Akupun berlari menjauh dari kerumunan orang yang menonton dan menertawaiku. Hingga di sepanjang perjalanan pulang semua orang memperhatikanku. Tak kuasa aku meneteskan air mataku.
* * *
Sesampainya di kost, kubersihkan badanku. Setelah itu, kukumpulkan semua barang-barangku yang ada hubungan dengan Ikram, tak satupun yang tersisa semua kubakar hingga menjadi abu. Sampai nomor telponnya yang pernah kusimpan, juga ikut kuhapus.
“Ri’ KENAPA KAU MENGENALKANKU DENGANYA?”Setelah pesan singkat itu ku kirim, nomor telpon dari Aripun kuhapus. Temanku yang telah mengenalkanku dengan laki-laki yang tak tahu terimah kasih itu. Aku gelisah menunggu balasan dari Ari yang tak kunjung datang. Kupaksa mataku agar terpejam dan tidur, tetapi semakin kupaksa, hatiku seolah merontah kesakitan. Ada rasa sakit yang menusuk hatiku hingga relung yang paling dalam. Kuteringat obat tidur yang ada di atas lemariku, obat itu milik Citra sahabatku yang menderita insomnia.
Setelah kuminum 2 tablet obat itu, rasa kantukpun mulai menyerangku. Lima menit kemudian akupun tertidur.
* * *
“Ikraaaaaaaaaaaaam...” akupun terbangun dari tidurku. Kulihat jam dindingku, sudah pukul 23:15.
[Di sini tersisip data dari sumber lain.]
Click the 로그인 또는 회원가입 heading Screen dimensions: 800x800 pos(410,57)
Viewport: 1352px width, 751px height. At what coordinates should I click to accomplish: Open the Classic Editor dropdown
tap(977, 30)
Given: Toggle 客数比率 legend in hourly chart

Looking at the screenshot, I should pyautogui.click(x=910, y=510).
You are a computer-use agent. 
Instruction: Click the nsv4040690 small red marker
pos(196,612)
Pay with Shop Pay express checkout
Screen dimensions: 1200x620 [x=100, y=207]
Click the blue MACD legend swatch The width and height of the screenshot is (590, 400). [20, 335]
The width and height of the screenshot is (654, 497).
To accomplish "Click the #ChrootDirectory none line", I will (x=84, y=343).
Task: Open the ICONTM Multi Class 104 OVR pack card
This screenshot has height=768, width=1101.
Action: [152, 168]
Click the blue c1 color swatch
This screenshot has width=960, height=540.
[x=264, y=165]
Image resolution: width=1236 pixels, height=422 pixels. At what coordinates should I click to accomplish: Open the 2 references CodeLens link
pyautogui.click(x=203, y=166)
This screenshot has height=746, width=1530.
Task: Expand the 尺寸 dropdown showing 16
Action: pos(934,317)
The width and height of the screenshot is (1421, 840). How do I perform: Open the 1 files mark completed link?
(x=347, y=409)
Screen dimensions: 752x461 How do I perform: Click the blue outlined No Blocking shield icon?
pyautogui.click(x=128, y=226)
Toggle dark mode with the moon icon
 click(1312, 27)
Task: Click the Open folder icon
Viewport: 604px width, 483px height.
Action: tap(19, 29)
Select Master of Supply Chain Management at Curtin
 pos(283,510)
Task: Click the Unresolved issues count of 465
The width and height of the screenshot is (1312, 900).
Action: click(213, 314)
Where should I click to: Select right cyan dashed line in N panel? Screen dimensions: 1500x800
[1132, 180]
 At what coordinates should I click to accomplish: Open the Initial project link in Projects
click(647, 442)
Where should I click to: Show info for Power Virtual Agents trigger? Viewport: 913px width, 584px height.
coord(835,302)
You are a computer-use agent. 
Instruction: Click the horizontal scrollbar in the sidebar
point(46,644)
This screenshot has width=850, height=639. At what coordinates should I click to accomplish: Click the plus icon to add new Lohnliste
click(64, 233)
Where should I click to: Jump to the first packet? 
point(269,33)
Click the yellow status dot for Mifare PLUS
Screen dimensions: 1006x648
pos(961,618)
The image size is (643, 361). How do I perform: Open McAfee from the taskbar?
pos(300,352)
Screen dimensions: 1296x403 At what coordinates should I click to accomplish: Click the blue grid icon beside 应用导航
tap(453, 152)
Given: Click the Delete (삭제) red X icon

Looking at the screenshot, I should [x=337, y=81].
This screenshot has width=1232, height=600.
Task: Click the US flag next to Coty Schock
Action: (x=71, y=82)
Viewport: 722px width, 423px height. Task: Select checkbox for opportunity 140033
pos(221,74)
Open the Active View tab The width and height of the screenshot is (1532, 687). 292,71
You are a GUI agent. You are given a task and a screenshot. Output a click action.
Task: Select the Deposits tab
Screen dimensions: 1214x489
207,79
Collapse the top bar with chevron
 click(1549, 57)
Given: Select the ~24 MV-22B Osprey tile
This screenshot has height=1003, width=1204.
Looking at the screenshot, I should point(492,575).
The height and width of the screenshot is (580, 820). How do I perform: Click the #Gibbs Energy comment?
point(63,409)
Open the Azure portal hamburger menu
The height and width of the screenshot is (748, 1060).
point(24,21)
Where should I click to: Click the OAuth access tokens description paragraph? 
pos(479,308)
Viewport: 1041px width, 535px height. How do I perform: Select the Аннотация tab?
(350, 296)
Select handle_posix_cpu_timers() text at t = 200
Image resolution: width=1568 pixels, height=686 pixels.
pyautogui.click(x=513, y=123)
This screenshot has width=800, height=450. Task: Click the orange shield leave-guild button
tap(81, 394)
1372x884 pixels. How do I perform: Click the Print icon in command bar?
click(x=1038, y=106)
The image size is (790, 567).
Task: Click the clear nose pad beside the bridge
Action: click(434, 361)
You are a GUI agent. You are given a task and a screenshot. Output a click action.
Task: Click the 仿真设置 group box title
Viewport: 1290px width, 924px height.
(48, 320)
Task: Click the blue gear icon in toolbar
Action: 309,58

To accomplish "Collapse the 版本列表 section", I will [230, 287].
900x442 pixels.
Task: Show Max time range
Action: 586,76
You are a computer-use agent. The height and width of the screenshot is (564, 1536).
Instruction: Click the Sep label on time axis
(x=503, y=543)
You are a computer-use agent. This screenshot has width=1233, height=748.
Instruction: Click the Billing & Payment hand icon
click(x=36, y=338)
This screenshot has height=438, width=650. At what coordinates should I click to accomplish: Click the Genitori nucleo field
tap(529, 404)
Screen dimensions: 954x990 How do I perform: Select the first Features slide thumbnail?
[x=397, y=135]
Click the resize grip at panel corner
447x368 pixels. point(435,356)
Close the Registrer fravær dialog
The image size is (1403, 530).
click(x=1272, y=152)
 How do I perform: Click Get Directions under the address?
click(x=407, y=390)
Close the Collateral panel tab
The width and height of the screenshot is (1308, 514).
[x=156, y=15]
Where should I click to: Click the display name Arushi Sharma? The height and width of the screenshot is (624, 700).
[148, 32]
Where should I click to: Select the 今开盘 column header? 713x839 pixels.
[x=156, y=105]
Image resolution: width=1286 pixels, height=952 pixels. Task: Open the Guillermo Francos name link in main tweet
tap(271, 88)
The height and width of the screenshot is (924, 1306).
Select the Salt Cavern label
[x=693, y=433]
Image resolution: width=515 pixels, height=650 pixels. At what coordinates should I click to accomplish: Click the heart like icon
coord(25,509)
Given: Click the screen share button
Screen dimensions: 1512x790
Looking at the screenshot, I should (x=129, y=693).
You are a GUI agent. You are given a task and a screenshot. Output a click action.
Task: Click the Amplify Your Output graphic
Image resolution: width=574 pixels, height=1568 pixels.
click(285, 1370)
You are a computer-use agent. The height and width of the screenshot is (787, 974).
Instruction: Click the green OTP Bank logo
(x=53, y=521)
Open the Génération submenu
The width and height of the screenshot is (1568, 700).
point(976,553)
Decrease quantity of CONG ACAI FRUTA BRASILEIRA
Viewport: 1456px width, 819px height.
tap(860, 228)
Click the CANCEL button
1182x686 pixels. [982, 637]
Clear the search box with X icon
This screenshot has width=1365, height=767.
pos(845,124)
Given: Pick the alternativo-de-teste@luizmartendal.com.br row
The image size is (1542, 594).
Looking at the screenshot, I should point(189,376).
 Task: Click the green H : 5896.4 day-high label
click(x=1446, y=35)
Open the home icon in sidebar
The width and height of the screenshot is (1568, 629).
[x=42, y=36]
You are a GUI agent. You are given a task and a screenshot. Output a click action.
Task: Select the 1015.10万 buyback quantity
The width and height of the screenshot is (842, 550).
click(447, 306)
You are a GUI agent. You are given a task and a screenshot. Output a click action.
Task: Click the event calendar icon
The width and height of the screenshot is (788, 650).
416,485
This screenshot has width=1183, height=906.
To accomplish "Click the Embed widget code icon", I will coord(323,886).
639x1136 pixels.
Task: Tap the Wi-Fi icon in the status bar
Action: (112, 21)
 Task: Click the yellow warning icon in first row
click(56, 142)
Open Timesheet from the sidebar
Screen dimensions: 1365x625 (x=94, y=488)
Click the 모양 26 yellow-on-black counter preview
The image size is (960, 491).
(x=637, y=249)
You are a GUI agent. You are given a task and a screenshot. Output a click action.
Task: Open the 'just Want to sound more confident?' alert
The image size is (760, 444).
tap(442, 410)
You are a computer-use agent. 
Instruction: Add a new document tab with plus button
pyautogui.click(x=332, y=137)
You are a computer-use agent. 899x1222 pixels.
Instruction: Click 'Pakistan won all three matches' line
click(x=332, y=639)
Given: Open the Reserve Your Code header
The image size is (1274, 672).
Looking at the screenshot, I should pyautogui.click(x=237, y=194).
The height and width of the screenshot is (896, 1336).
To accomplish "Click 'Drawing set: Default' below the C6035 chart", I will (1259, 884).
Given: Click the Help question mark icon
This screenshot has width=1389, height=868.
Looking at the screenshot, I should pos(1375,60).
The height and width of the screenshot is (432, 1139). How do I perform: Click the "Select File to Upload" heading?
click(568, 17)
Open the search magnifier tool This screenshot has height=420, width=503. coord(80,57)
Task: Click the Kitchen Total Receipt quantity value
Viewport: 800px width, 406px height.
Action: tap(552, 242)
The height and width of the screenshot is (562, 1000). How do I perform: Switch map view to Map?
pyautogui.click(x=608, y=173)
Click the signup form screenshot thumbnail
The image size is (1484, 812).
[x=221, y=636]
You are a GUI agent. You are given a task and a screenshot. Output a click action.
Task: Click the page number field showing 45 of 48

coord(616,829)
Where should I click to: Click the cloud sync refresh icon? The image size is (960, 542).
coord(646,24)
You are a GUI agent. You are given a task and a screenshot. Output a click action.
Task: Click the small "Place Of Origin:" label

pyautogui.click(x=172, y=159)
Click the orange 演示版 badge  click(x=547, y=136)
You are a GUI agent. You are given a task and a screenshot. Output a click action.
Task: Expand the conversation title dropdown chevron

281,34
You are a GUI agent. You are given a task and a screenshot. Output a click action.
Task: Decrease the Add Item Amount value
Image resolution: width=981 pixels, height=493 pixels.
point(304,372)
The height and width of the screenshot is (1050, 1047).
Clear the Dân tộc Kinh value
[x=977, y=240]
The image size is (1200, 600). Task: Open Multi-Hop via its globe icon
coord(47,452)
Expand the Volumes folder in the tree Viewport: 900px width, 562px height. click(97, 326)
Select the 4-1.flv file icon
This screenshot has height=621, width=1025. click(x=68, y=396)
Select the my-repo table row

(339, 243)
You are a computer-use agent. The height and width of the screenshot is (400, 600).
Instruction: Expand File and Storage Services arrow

“ ya Allah..kenapa sampai detik ini aku belum bisa melupakannya. Jelas-jelas dia telah menghina dan menyakiti. Apakah ini yang namanya cinta? Apakah aku telah jatuh cinta? Benarkah selama ini aku telah berharap lebih dari Ikram?” untuk kesekian kalinya aku menangis karenanya, tetapi untuk kali ini aku sendiri tak pernah mengerti. “apakah aku menangis karena baru sadar kalau aku benar-benar suka padanya dan aku takut kehilangannya, entahlah?”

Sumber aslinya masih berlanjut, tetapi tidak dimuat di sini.